Only a few countries — including France, Guatemala and Britain — have so far
adopted new national plans to tackle threats such as pollution or climate
change in line with a sweeping pact agreed in Japan in 2010.
“There is a lot more to do,” David Cooper, head of the scientific, technical
and technological unit at the Secretariat of the UN Convention on Biological
Diversity (CBD) in Montreal, told Reuters by phone.
Almost 200 nations will meet in Hyderabad, India, from Oct. 8-19 to review
progress toward goals to protect life on earth that UN reports say is suffering
the biggest wave of extinctions since the dinosaurs vanished 65 million years
ago.
Governments agreed in 2010 to 20 targets including phasing out damaging
subsidies and expanding protected areas, for instance to save valuable coral
reefs that are nurseries for fish or to slow deforestation from the Congo to
the Amazon.
“There is substantial progress. Is it fast enough to achieve the targets by
2020 for most of them? Probably not overall,” Cooper said. Biodiversity is
threatened by a projected rise in the human population to 9 billion by 2050
from 7 billion now.
“We need a step up in the activities,” he said as part of a series of
interviews on the outlook for Hyderabad. Biodiversity underpins everything from
food to timber production.
Nations have also been sluggish in ratifying a protocol laying out rules for
access to genetic resources, such as rare tropical plants used in medicines,
and ways to share benefits among companies, indigenous peoples or governments.

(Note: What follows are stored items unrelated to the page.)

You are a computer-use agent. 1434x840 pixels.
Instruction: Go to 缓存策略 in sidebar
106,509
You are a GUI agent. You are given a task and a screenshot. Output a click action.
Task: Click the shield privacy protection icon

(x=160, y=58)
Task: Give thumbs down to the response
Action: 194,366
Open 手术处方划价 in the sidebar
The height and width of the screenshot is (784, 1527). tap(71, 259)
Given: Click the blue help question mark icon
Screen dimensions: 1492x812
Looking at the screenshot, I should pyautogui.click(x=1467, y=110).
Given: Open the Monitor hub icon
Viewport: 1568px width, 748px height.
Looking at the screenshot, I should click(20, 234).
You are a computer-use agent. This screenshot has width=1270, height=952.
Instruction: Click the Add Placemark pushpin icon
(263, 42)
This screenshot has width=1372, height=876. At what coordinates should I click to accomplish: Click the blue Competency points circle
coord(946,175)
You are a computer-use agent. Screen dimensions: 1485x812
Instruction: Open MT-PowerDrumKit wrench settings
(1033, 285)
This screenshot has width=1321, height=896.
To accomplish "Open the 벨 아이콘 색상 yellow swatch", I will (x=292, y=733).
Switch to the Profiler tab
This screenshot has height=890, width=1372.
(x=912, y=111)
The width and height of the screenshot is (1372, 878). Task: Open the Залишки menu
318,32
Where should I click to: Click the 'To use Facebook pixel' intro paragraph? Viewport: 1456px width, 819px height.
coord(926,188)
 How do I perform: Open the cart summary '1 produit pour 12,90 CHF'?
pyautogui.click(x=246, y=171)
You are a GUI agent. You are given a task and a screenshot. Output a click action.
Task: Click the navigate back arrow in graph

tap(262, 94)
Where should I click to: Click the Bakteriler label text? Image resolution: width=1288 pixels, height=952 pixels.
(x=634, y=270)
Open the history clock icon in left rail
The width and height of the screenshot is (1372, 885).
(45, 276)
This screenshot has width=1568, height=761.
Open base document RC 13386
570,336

So far, 92 nations have signed the Nagoya Protocol but just six have
ratified, well short of the 50 needed for it to gain legal force. The target is
for the protocol to be up and running by 2015.
OVEROPTIMISTIC
“We were a bit too optimistic,” said Valerie Normand, senior program officer
for access and benefit sharing at the CBD, who said the Secretariat had hoped
for it to come into force this year. The Secretariat now expected entry into
force in 2014.
Cooper said many of the targets set for 2020 would save billions of dollars
a year, by ensuring that farming, logging or fishing can be managed
sustainably. Some fisheries, for instance, have been exploited to the point of
collapse.
In Nagoya, experts estimated that annual funding to safeguard biodiversity
totalled about $3 billion a year but some developing countries wanted it raised
to about $300 billion.
“These are big numbers but they are trivial compared to the benefits we are
getting from biodiversity. If we don’t act the costs will be very much
greater,” Cooper said.
Among concerns, 32 per cent of livestock breeds are under threat of
extinction within the next 20 years, the U.N. Food and Agriculture Organization
says. And 75 per cent of the genetic diversity of agricultural crops has been
lost since 1900.
“Because we don’t really know the full impacts of climate change down the
line, we don’t really know what’s going to happen in terms of growing
conditions around the world. It’s just safer for us to have a lot of these
other varieties in our pocket,” said David Ainsworth, spokesman of the CBD
Secretariat.
Cooper said the pace of extinctions among the planet’s estimated 9 million
species — plants, animals from insects to whales but excluding legions of tiny
bacteria — was perhaps 100 times the background rate estimated in fossil
records.
“If you project the rates into the future, the rest of the century, they are
likely to be 100 times larger still,” he said. The rising human population
threatens ever more habitats with expanding cities, farms and roads.
Among goals set in 2010 were to increase protected areas for wildlife to 17
per cent of the world’s land area by 2020 and to raise marine areas to 10 per
cent of those under national control. In 2010, respective sizes were 12.7 and 4
per cent.
“I am optimistic” that the goal can be reached, said Sarat Babu Gidda, the
CBD official who oversees protected areas.